Commanders and leaders
- George VII: Timur Ibrahim I

Strength
- Unknown: 100,000

= Timur's South Georgia Campaign =

1399 invasion of Georgia by Timur

The Timur's South Georgian campaign was an invasion led by Timur and Ibrahim I of Shirvan against George VII of Georgia in retaliation for George's role in the siege of Alinja.

==Background ==
In 1398, Timur was campaigned in India. The people of Caucasus took advantage of this and rebelled. King George VII established an alliance with the representatives of the Jalayirid Sultanate, who were still fighting against Timur. Taher, one of the Jalaiyirid's noblemen, has been under siege in Alinja prison in Nakhchivan for 10 years. The herders, who fell into extreme hardship, asked King George for help. Sayyid Ali, the rebel ruler of Shaki, also asked King George for help.

King George gathered the Georgian army, the North Caucasians were rescued and together with Sayyid Ali attacked the fortress of Alinja. King George defeated and expelled the Timurids. He strengthened the fortress with new soldiers and weapons and supplied it with food and supplies. Tahir was brought to Georgia. Those who turned back were surrounded by the army sent by Miranshah. Georgians also defeated them (Syidi Ali died in this battle).

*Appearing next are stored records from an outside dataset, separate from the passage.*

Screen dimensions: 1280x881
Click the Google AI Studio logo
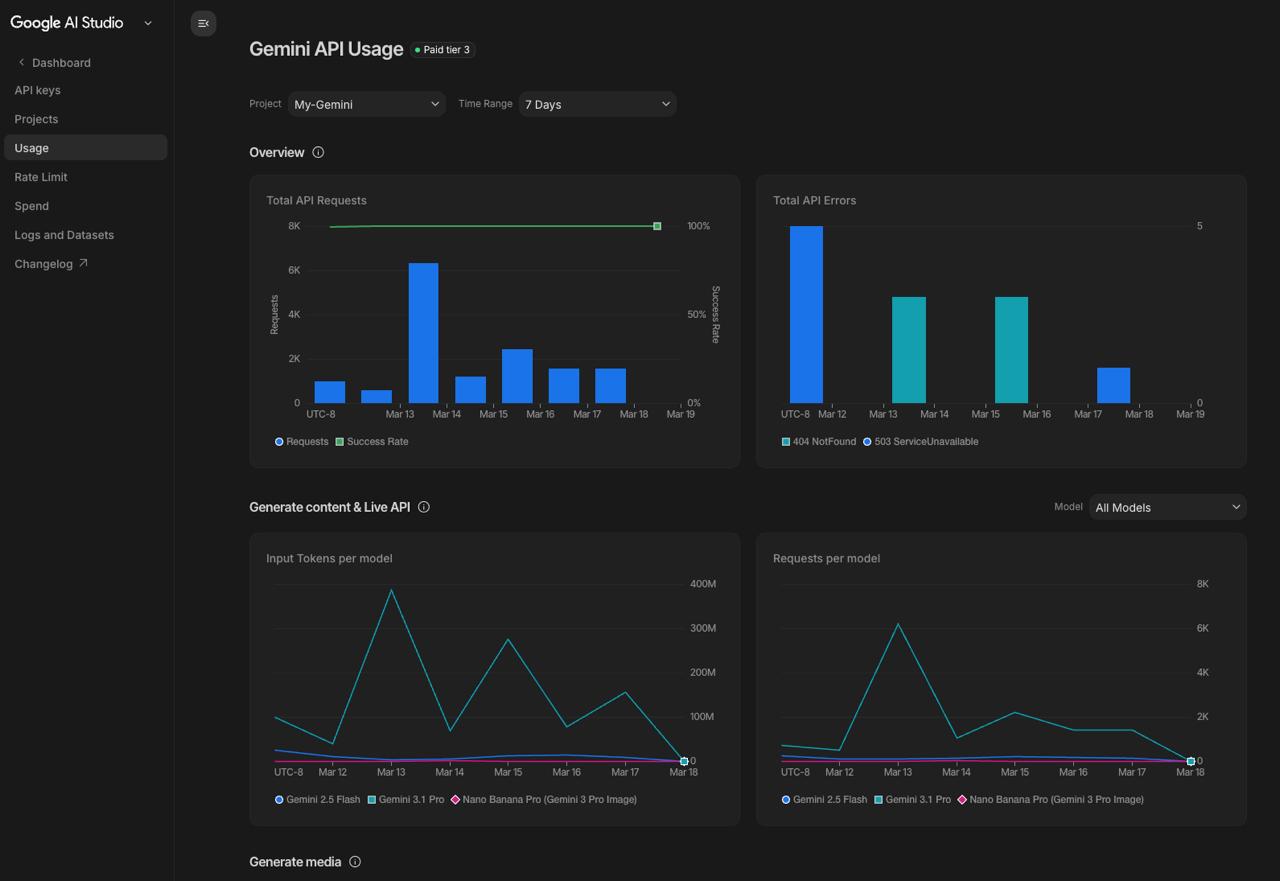point(67,22)
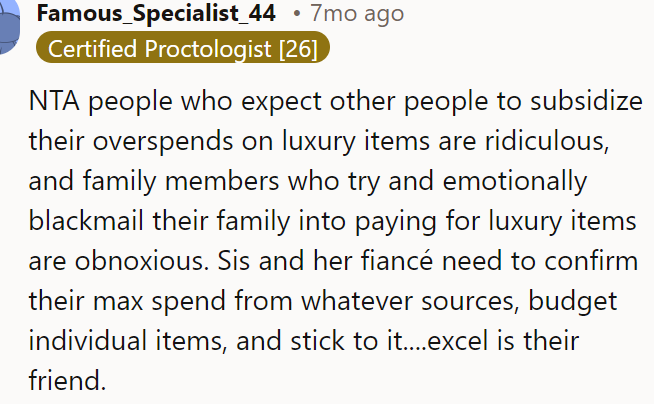Click the word "NTA" starting the comment
654x404 pixels.
pyautogui.click(x=54, y=102)
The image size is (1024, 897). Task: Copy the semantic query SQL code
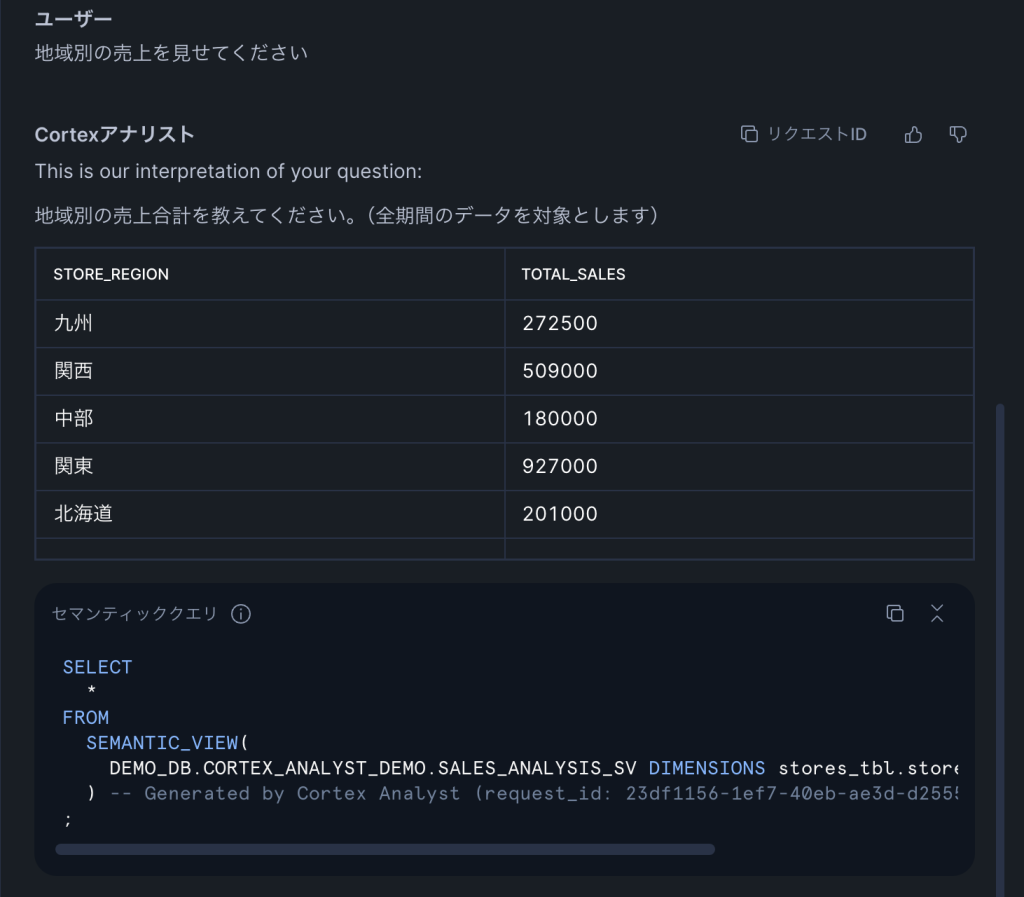pyautogui.click(x=895, y=613)
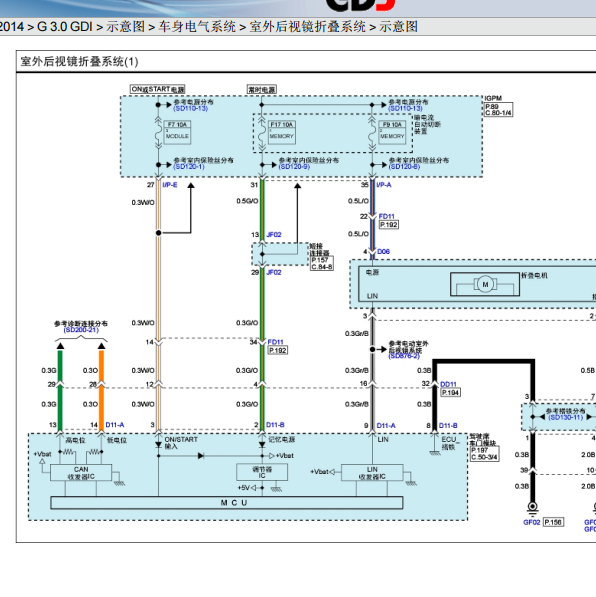The height and width of the screenshot is (597, 596).
Task: Select the G 3.0 GDI breadcrumb
Action: pyautogui.click(x=65, y=27)
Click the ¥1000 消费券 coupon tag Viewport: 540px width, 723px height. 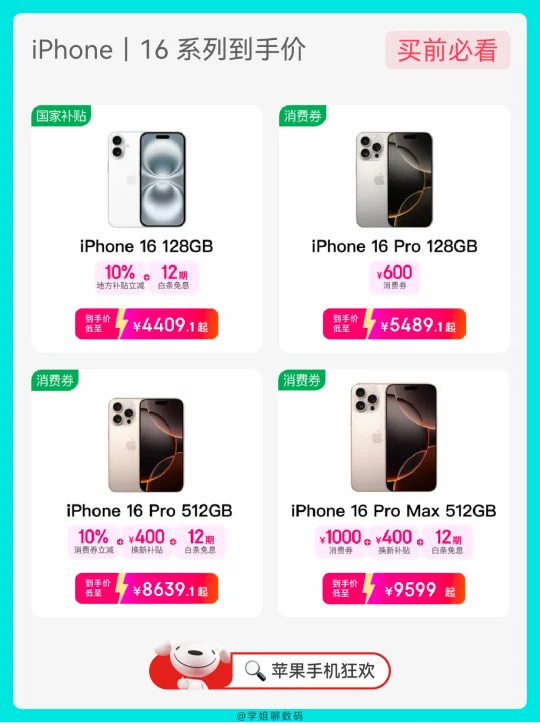(x=341, y=542)
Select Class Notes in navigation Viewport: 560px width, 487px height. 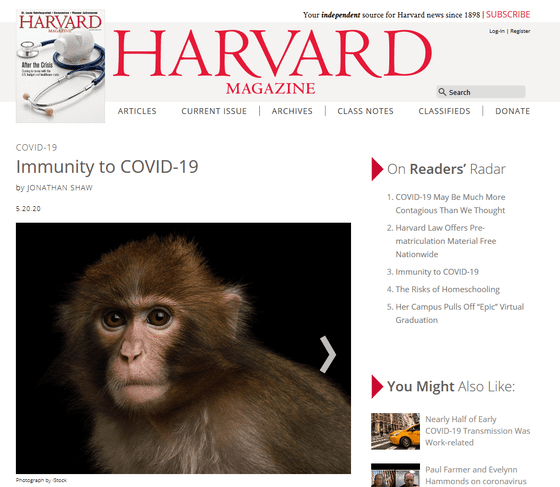pos(365,111)
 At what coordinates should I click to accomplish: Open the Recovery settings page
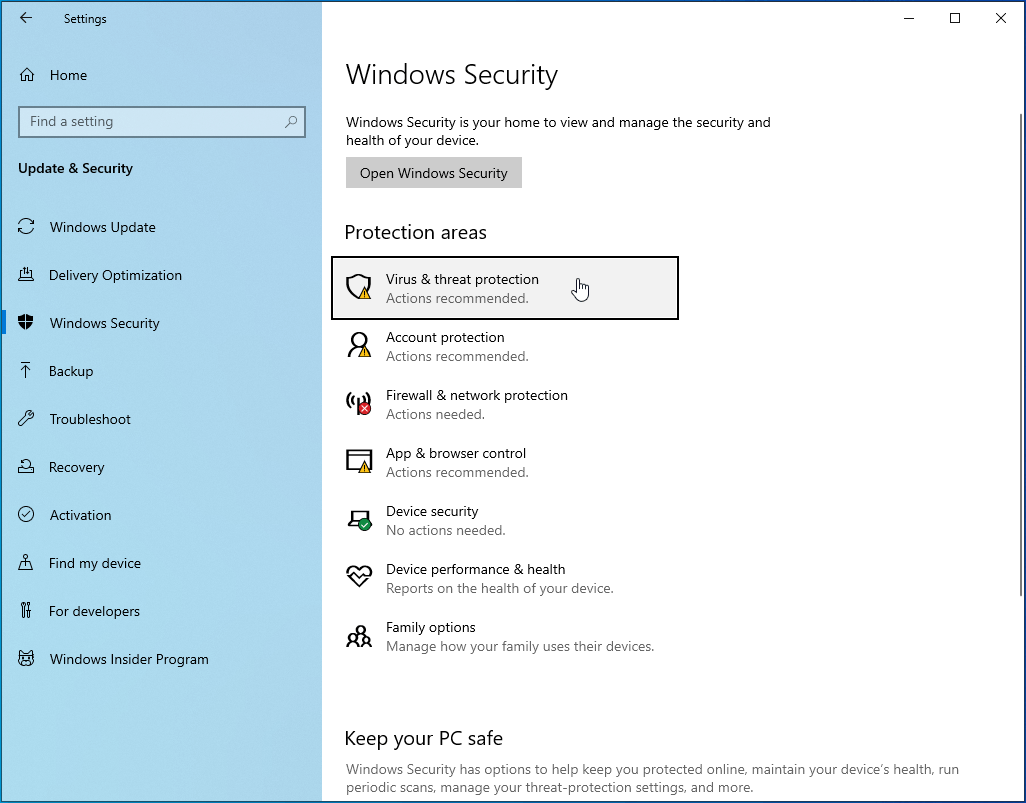[x=76, y=467]
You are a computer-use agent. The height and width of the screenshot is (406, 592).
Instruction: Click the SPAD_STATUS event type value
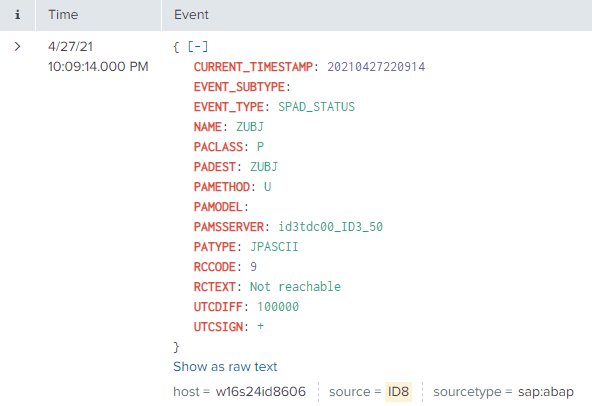[x=316, y=107]
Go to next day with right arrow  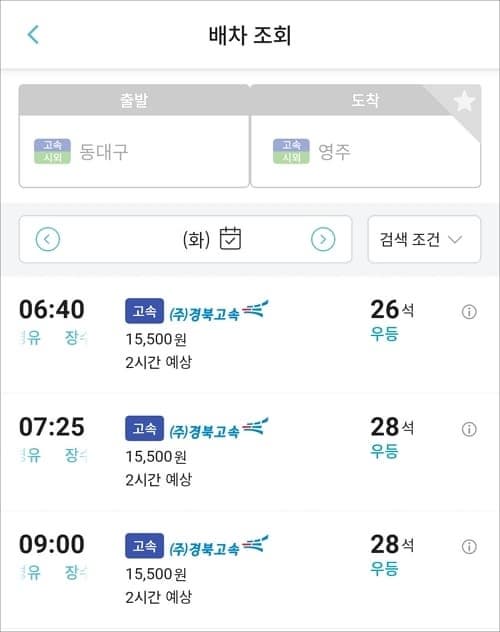323,239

The news about Caucasian rebellion reached Tamerlane in India. In 1399, he returned to Samarkand and started preparing for a seven-year campaign. The main goal of this campaign was the final conquest and Islamization of Georgia, or its destruction.

==The Campaign==
In the winter of 1399 during the Timurid invasions of Georgia, Timur breached the borders of Kingdom of Georgia with 100,000 specially chosen soldiers, under Timur, and Ibrahim I of Shirvan. They then crossed Kura on a patoon bridge, and hacked the path with machetes to avoid Georgian sentries. They caught Kakheti, and Hereti by surprise before they could flee, and hide their property. A Georgian general Khimisha delayed the Timurids by tactical evasion, and those who were forewarned escaped to the caves and forests. Timur's forces looted and burned churches and monasteries. They slaughtered civilians in their hiding places. Tens of thousands were pressed into slavery or were massacred, and southern Georgia became occupied by Timur and his forces.